Kritik 350.org: Indonesia Jangan Mundur dari Komitmen Iklim
Menurut Sisilia Nurmala Dewi, Team Lead 350.org Indonesia, sikap Indonesia yang mempertanyakan relevansi Perjanjian Paris merupakan kemunduran dalam upaya mengatasi perubahan iklim.
“Pernyataan bahwa Perjanjian Paris tidak lagi relevan bagi Indonesia sangat mengkhawatirkan. Ini bertentangan dengan realitas ilmiah dan komitmen iklim nasional. Bahkan, proyeksi pemerintah sendiri menunjukkan bahwa Indonesia bisa mengalami kerugian ekonomi hingga 40% dari PDB pada 2050 akibat dampak perubahan iklim. Pernyataan ini melemahkan satu-satunya kerangka kerja global yang ada untuk menangani perubahan iklim,” jelas Sisilia.
Ia menyoroti bahwa Indonesia semakin rentan terhadap bencana iklim, seperti gelombang panas ekstrem dan badai tropis yang semakin sering terjadi. Selain itu, sikap pemerintah yang tampak condong pada industri batu bara dan kelapa sawit menunjukkan keengganan untuk mengakui tren global yang mulai meninggalkan bahan bakar fosil.
“Alih-alih mempertanyakan peran Perjanjian Paris, pemerintah seharusnya melihat potensi energi terbarukan Indonesia yang melimpah sebagai peluang ekonomi besar. Dengan mempertanyakan kerja sama multilateral, pemerintah justru menunjukkan bagaimana kepentingan industri fosil dapat menghambat aksi iklim yang sangat diperlukan serta transformasi ekonomi,” tambahnya.

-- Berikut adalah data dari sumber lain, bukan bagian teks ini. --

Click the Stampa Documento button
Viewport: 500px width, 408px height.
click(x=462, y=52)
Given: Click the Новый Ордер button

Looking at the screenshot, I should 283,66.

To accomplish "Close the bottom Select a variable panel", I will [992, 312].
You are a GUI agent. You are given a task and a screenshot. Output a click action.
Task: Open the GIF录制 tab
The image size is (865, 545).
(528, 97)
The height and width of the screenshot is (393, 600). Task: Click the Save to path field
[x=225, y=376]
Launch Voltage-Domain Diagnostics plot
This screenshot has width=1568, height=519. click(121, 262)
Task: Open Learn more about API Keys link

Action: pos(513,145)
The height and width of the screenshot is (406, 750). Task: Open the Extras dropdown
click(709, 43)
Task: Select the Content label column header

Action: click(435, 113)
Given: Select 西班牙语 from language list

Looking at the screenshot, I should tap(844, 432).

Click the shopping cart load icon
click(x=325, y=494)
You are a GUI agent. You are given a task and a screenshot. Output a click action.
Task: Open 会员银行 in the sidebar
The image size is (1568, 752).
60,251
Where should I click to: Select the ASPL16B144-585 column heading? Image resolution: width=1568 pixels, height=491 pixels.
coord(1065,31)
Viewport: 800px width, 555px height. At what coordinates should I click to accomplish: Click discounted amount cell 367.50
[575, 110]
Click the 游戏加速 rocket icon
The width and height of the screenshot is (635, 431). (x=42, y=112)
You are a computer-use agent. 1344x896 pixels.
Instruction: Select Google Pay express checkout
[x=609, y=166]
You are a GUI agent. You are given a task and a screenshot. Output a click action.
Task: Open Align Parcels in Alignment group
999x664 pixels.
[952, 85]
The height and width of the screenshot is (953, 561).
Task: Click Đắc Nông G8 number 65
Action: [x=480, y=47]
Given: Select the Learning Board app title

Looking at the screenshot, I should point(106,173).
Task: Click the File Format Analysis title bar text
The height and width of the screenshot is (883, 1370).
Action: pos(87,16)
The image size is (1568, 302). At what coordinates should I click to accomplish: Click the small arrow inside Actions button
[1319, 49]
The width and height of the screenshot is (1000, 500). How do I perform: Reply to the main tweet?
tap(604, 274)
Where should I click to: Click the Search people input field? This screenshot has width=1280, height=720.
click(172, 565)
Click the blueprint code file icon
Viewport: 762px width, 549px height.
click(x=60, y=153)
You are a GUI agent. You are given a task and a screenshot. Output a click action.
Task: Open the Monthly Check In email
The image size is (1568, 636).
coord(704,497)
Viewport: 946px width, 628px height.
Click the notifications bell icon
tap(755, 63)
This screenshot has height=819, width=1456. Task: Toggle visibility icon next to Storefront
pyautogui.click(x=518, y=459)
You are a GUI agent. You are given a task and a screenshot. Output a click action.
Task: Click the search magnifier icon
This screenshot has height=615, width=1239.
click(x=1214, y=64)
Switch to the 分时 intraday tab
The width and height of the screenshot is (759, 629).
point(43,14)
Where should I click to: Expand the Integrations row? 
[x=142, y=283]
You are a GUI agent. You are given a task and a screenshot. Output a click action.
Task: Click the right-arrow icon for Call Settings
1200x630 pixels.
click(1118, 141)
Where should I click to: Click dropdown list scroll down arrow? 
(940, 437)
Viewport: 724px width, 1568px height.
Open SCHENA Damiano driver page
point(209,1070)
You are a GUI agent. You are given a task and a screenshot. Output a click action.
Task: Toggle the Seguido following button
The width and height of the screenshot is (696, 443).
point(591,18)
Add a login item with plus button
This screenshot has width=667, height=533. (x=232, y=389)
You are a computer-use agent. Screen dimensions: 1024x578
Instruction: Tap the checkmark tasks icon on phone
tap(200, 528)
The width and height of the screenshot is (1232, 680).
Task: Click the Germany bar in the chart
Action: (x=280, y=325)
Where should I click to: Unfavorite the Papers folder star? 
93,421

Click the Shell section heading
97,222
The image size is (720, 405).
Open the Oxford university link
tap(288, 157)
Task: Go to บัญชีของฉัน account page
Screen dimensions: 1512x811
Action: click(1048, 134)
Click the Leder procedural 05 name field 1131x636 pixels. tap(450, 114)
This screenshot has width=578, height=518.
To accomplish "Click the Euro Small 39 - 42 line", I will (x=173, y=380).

Perubahan Iklim Global dan Peran Indonesia
Norly Mercado, Direktur Regional 350.org Asia, menekankan bahwa perubahan iklim semakin nyata dan Indonesia seharusnya tidak mundur dari komitmen global hanya karena keputusan politik AS.
“Tahun lalu, suhu global mencapai rekor tertinggi dan melampaui batas 1,5°C untuk pertama kalinya. Ini berdampak besar pada negara-negara rentan terhadap iklim di Asia, termasuk Indonesia, yang mengalami gelombang panas ekstrem dan badai tropis yang semakin intens,” kata Norly.
Secara global, Indonesia merupakan produsen batu bara terbesar ketiga di dunia dan penyumbang emisi karbon terbesar ketujuh dari pembakaran bahan bakar fosil. Menurut Norly, Indonesia tidak bisa berlindung di balik keputusan AS untuk menghindari tanggung jawabnya sendiri dalam mengurangi emisi.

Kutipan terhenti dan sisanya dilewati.